[SET EXERCISE A]
Answer these questions using the forum thread about the Miata windscreen:
(i) Which supplier can provide the 3/4-inch channel aluminum?
(ii) What price is listed for the aluminum bar on the shopping list?
(iii) Instead of a U channel, what is all you really need to hold the windscreen in place?
[SET EXERCISE B]
Extend the forum thread about the Miata windscreen beyond its last post.

[PAGE EXTRACT]
====

McMaster-Carr can supply the 3/4-inch channel aluminum.
"Good Night!"
Step 1: Order the screen . . .
I gotta get past Step 1.
The link to buy that Craig cited also has rounded one and one with a different hump profile. So you have to make yet another choice. $49 is a deal.
This price is a GREAT DEAL if you shop for them. I would not have bothered if I didn't see the $49 dollar price.
Is this the correct shopping list @craig?
$49.00 - Miata Windscreen (Regular or R-Style)
$28.98 - Anodized U-Channel, 3/4" Base, 3/4" Legs, 6 Feet Long
$25.69 - Multipurpose Aluminum Bar, 1/8" x 1-1/2" x 36"
+ Stainless fasteners
@Ryan (formerly) in NorCal - You got it! Just what you'll need.
Ryan, the windscreen frame is 3/4" thick. The U channel you linked to has a 3/4" base, not opening. I believe it'll be too narrow to fit the windscreen. You need to find a U channel that specifies an inner dimension at 3/4".
The thing is, you don't really need a U channel to keep the windscreen in place; a piece of L stock is all you really need. The screen only wants to move forward at speed.
Terry Nuckels posted:Ryan, the windscreen frame is 3/4" thick. The U channel you linked to has a 3/4" base, not opening. I believe it'll be too narrow to fit the windscreen. You need to find a U channel that specifies an inner dimension at 3/4".
The thing is, you don't really need a U channel to keep the windscreen in place; a piece of L stock is all you really need. The screen only wants to move forward at speed.

====

[PROVIDED MATERIAL]
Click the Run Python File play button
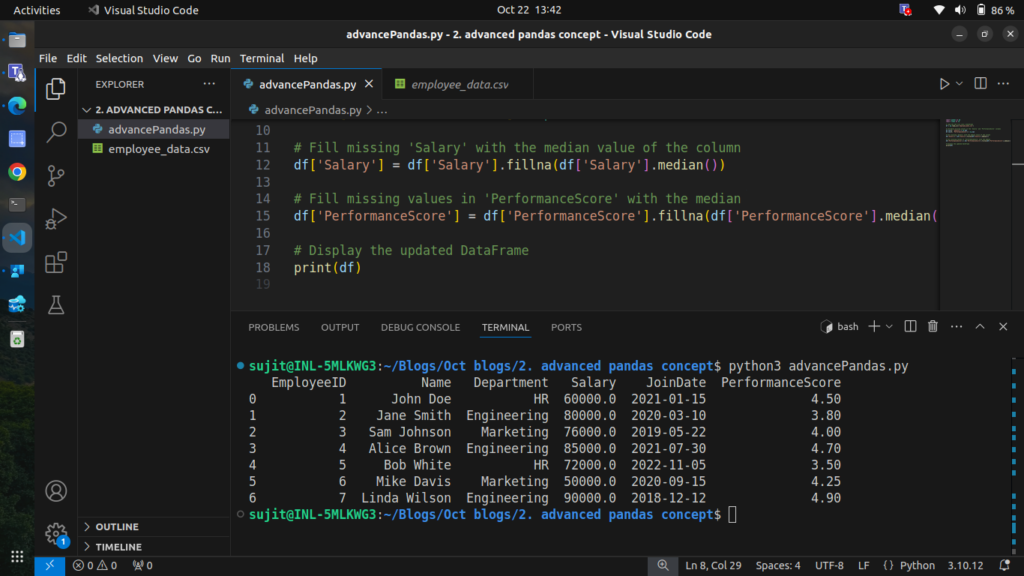The width and height of the screenshot is (1024, 576). tap(944, 84)
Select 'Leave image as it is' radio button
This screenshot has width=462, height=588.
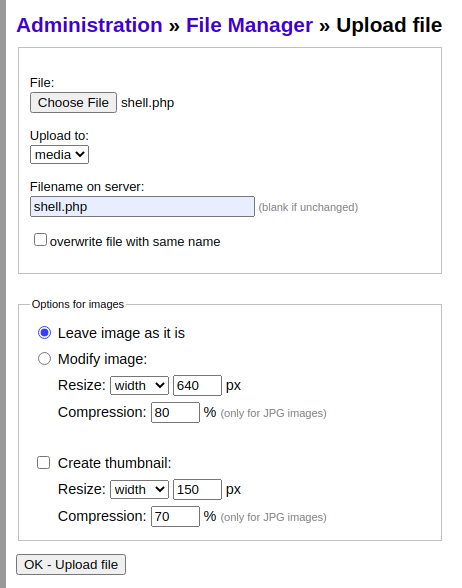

====

[ANSWER A]
(i) McMaster-Carr
(ii) $25.69
(iii) A piece of L stock

[ANSWER B]
Good heads-up Terry. I just went out and checked mine for dimension. I put two 3/4" angles together to make the channel. That gives me 13/16" outside - 11/16" inside. On one side of the screen frame I have the angle right up tight against the screen frame and on the other side I still have a 1/16" gap except right at the very bottom where the corner of the screen frame is. I really think it is tight there only because of the way the vinyl was installed on the corner. There should not be any reason for the metal frame to be thicker at the corner. Given that the leather should be able to be compressed and that the channel could be expanded out at that small point, IMHO I think the channel with an inside of 5/8" should work. Measure your screen frame BEFORE you buy the metal pieces. Terry is right that you only need the upright on the front side of the frame for wind pushing it. I made mine with two angles more for strength.